What you need to do>
- 1) Do these statements agree with the stimulus article below? Answer yes or no for each, quoting the words from the article that decide it.
(a) Goldman Sachs economists predict the U.S. economy will grow by 3.3% in the third quarter.
(b) Joseph LaVorgna credits the government's stress tests of banks.
(c) The $100 billion of stimulus spent since January is about ten percent of the administration's $2 trillion economic rescue.
- 2) How would you render this sentence from the stimulus article below in Spanish: "Other economists aren't so sure that the stimulus was the fulcrum of recovery."?

Did the Stimulus Save the Economy?

By Derek Thompson
Sep 2 2009, 5:17 PM ET Comment

We've hardly spent $100 billion of stimulus money, but some really smart economists are arguing that the stimulus has basically pivoted the economy (sorry Tim Pawlenty!) Ezra Klein quotes from a Wall Street Journal article, arguing that, without the stimulus package, we might be stalled at 0.0 percent growth through this third quarter. Instead, we're growing at a predicted 3 percent rate. At least that's what Goldman Sachs' chief economist thinks:



For the third quarter, economists at Goldman Sachs & Co. predict the U.S. economy will grow by 3.3%. "Without that extra stimulus, we would be somewhere around zero," said Jan Hatzius, chief U.S. economist for Goldman.

Other economists aren't so sure that the stimulus was the fulcrum of recovery. One surprising nomination for Hero of the Great Recession: The government stress tests! (Seriously?)

Opinion, however, remains split about which program has had the biggest impact. "I don't think the stimulus was necessarily as effective as people claimed it to be or claim it will be," said Joseph LaVorgna, chief U.S. economist with Deutsche Bank Securities Inc. He credits the government's "stress tests" of banks, which helped boost confidence on Wall Street and allow banks to raise capital and resume lending.

Well look, I don't know nearly as much about economics as the chief US economists of two of the most well-known financial companies in the world. But the $100 billion of stimulus spent since January represents only four percent of the administration's $2 trillion of economic rescue, including the bank and auto bailouts, the mortgage rescue and so on. Even if it's been effective at holding together Medicaid and state budgets, spurring home and auto purchases, keeping Americans at work and propping up consumer demand, I don't understand how it could be responsible for an additional 3.3% annualized growth in the third quarter.

Dataset excerpts:
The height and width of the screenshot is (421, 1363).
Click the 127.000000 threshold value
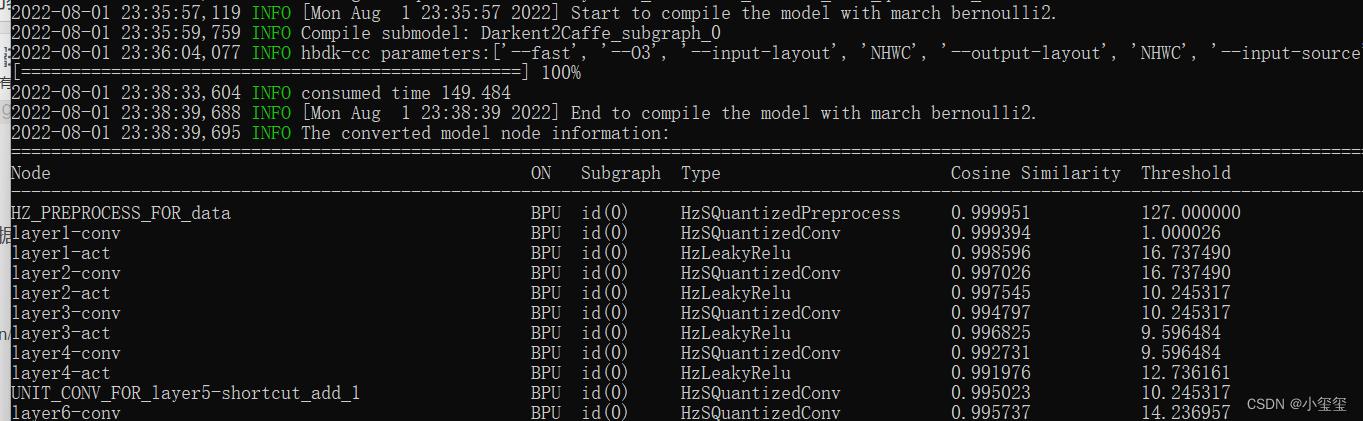tap(1191, 213)
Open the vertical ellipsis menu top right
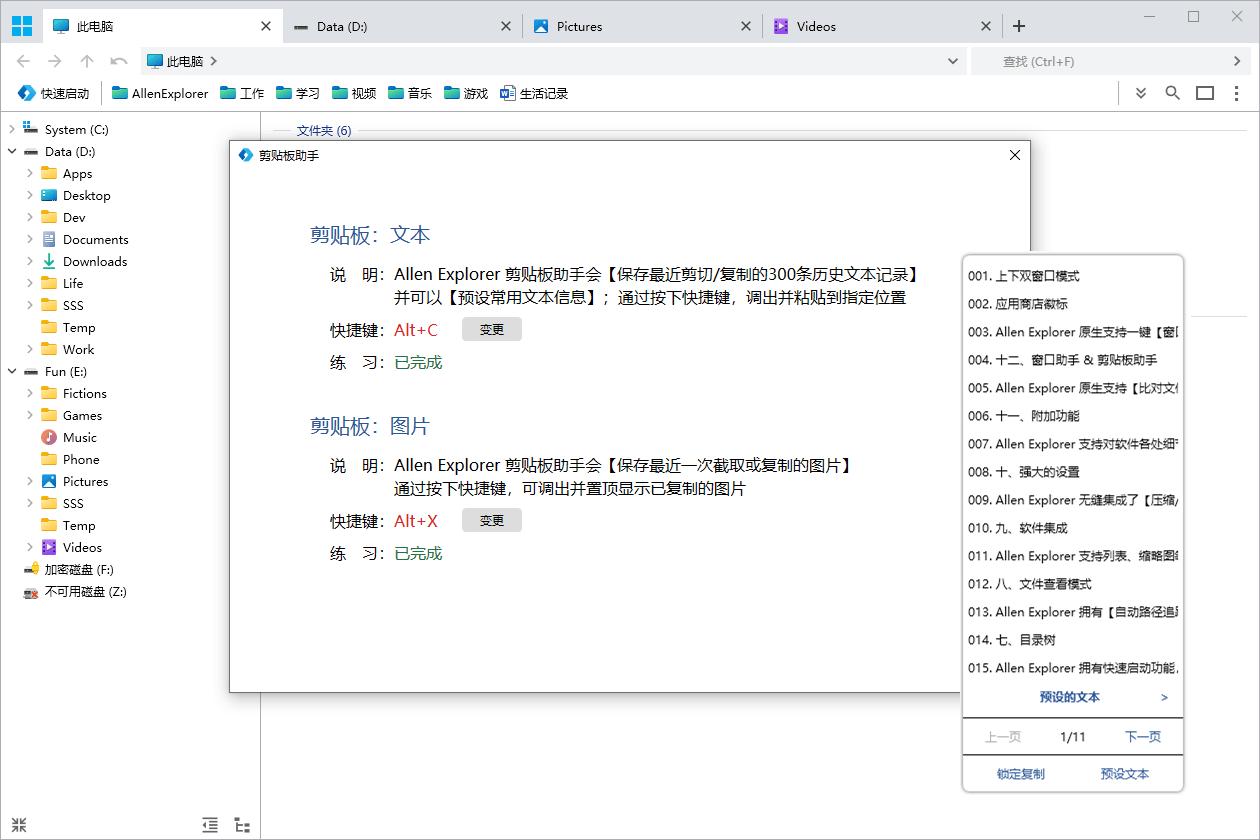Screen dimensions: 1260x840 tap(1237, 92)
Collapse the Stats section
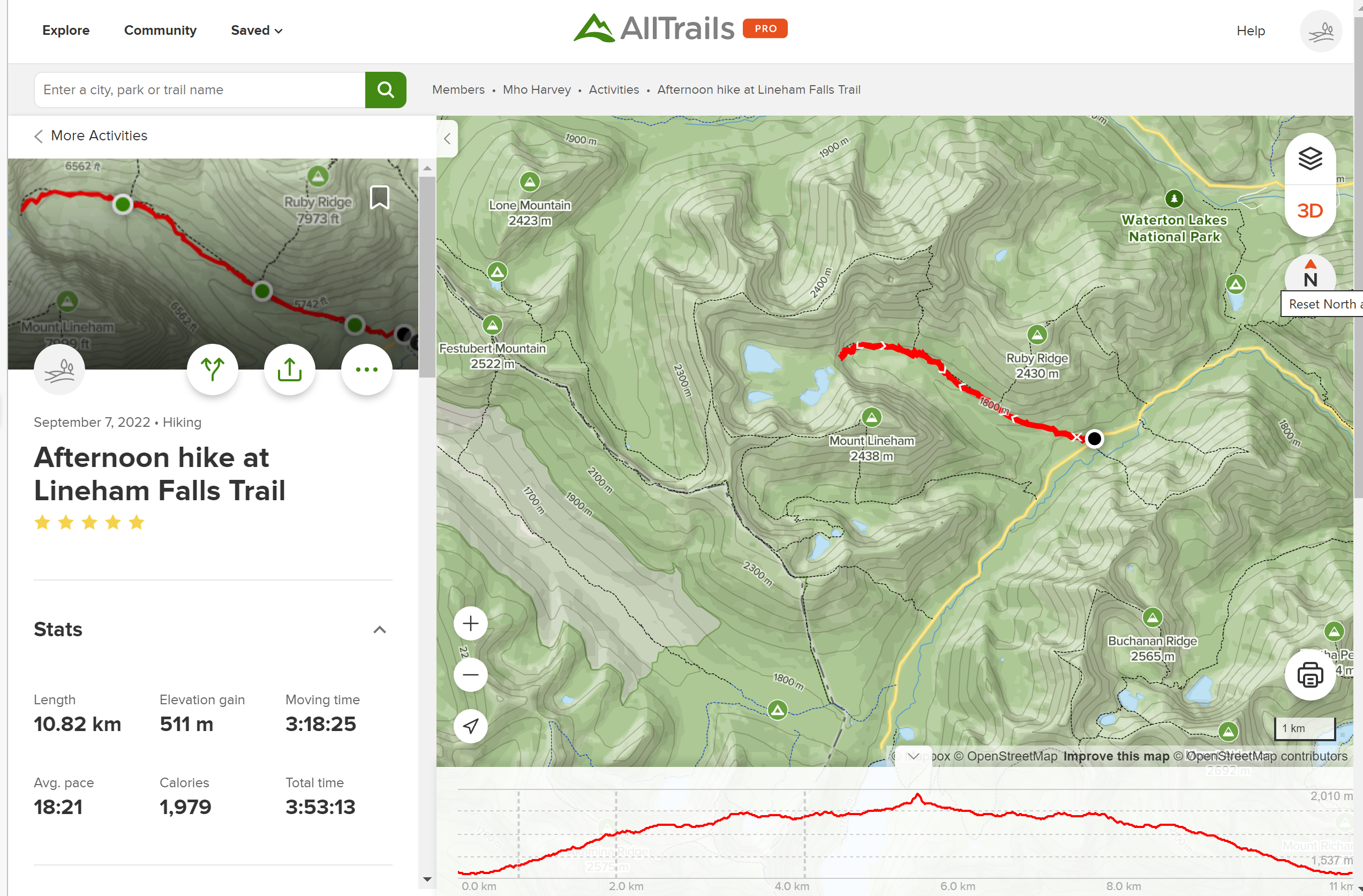 [379, 630]
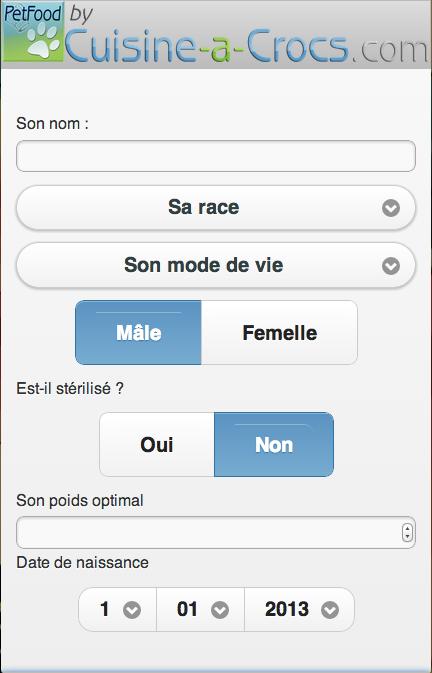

Results by task>
- 1)
(a) Yes: "For the third quarter, economists at Goldman Sachs & Co. predict the U.S. economy will grow by 3.3%."
(b) Yes: "He credits the government's "stress tests" of banks"
(c) No: "represents only four percent of the administration's $2 trillion of economic rescue"

- 2) Otros economistas no están tan seguros de que el estímulo haya sido el punto de apoyo de la recuperación.